CGC: manipulation et complot contre Liliane Nadège Ngari ?

Liliane Nadège Ngari épouse Onanga Y’obegue, DG du CGC © D.R

Que se passe t-il concrètement au sein du Conseil gabonais des chargeurs? C’est la question que l’on est en droit de se poser au vu de la recrudescence des mouvements d’humeur des agents de cette entité, qui laisse désormais penser à de la manipulation ourdit par une main noire. Malgré la volonté affichée par son directeur général, Liliane Nadège Ngari épouse Onanga Y’obegue,  la situation semble de plus en plus s’enliser. Certaines sources y voient  désormais la volonté de ses détracteurs d’obtenir son éviction de la tête du CGC qu’elle tient de main de maître depuis plusieurs années.

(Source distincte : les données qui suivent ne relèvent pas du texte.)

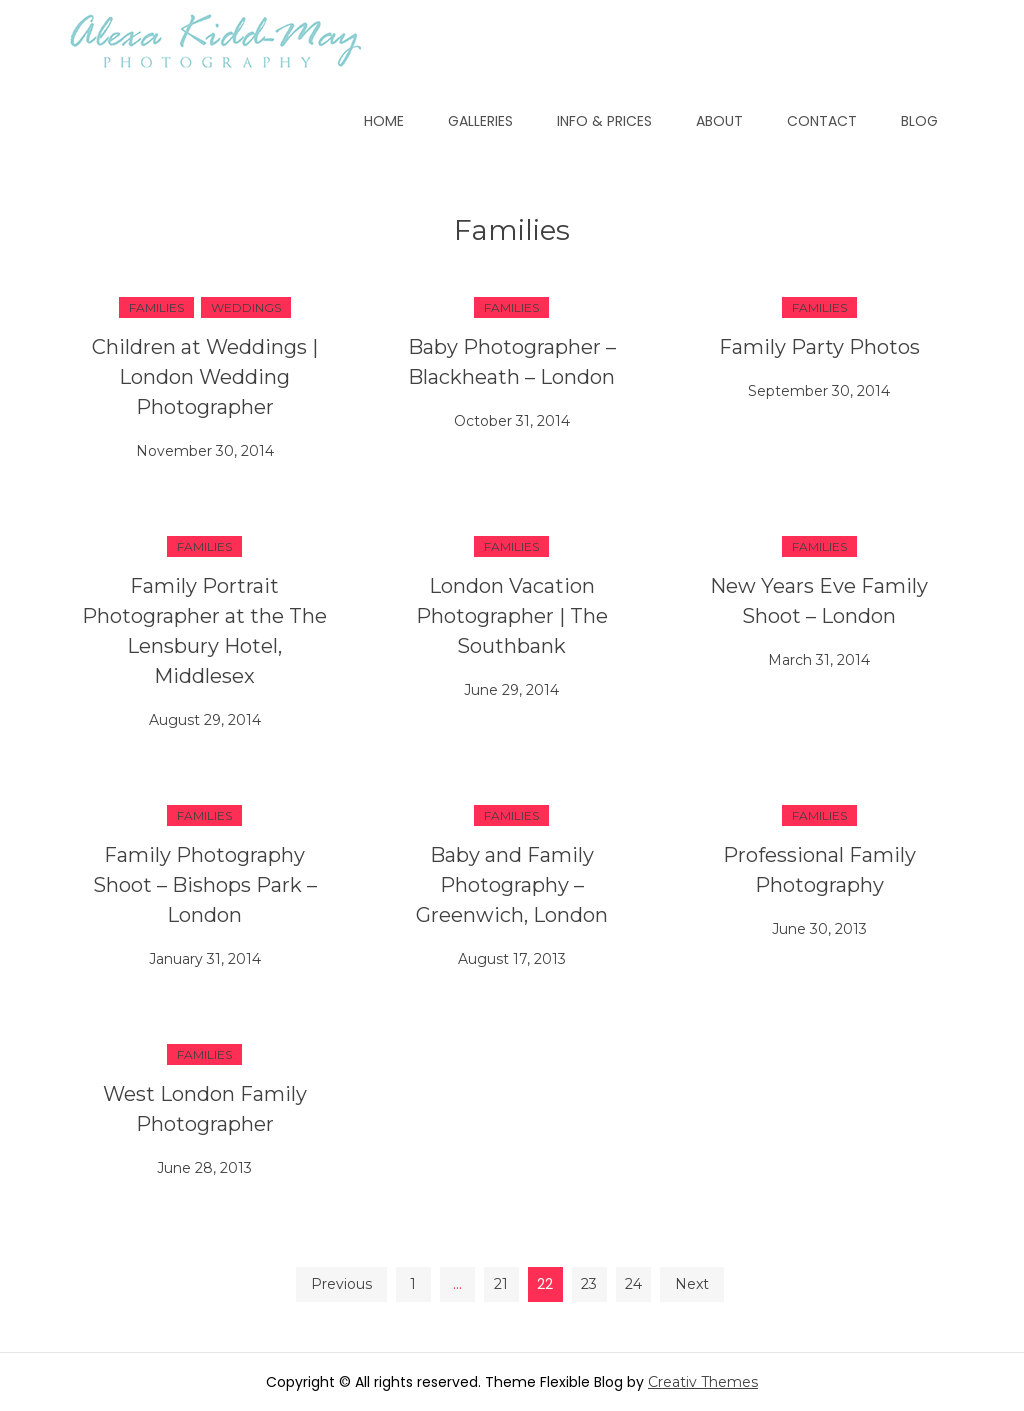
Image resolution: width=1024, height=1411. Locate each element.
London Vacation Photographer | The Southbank (512, 616)
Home (384, 121)
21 (501, 1284)
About (719, 121)
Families (156, 307)
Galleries (480, 121)
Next (692, 1284)
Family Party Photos (819, 347)
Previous (341, 1284)
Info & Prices (604, 121)
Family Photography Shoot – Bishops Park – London (205, 885)
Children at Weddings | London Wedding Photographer (205, 377)
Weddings (246, 307)
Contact (822, 121)
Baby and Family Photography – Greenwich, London (512, 885)
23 (589, 1284)
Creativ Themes (703, 1382)
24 (633, 1284)
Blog (919, 121)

Il n’aura fallu que quelques mois pour que la situation au sein du Conseil gabonais des chargeurs s’envenime une fois de plus. Dans la même veine que les mouvements précédents, certains agents continuent de réclamer la tête du directeur général qu’ils accusent de mauvaise gestion. Malgré la volonté affichée par cette dernière de répondre tant bien que mal aux revendications de ses agents, rien n’y fait, donnant encore un peu plus l’impression que ces exigences ne sont que l’arbre qui cache la forêt. Certains agents non grévistes parlent même d’une cabale rondement entretenue depuis le ministère de tutelle.

Entre campagne de dénigrement sur les réseaux sociaux et dénonciations calomnieuses dans certaines presses, il ne se passe pas une semaine sans que le directeur général du Conseil gabonais des chargeurs ne soit mise à l’index, reléguant même les revendications sur le paiement des arriérés de salaire des agents au second rang. Pour un cadre de cette entreprise, cette «campagne abjecte aurait simplement pour dessein d’arriver à l’éviction de Liliane Nadège Ngari épouse Onanga Y’obegue». Et le fait que ce nouveau front social se déclenche alors que la ministre en charge des Transport se trouve en Côte d’Ivoire  n’est pas anodin.

Pour preuve, cette dernière fait l’objet de toutes les dénonciations depuis sa nomination à la tête du ministère des Transports et de la logistique. Récemment, ce sont les agents de la Société gabonaise de transport (Sogatra), qui traverse des difficultés de fonctionnement insurmontables, réunis au sein du Syndicat des acteurs du transport terrestre (Syatra) qui ont exigé sa démission pure et simple, estimant qu’elle a déjà «montré ses limites», «qu’elle n’a aucune étoffe qui lui permette d’être décidément à la tête d’un ministère aussi stratégique que celui du transport, c’est une incompétente notoire».

Les syndicalistes lui reprochent de faire «exclusivement dans le tourisme», «elle passe tout son temps à faire le buzz dans les réseaux sociaux pendant que la Sogatra se meurt». Comme au sein du Conseil gabonais des chargeurs, il est reproché à Estelle Ondo son «ingérence». Cette dernière ferait des pieds et des mains pour nommer un des ses proches à la tête du CGC pour avoir toute la latitude d’opérer «des détournements de fonds énormes et à des décaissements injustifiés».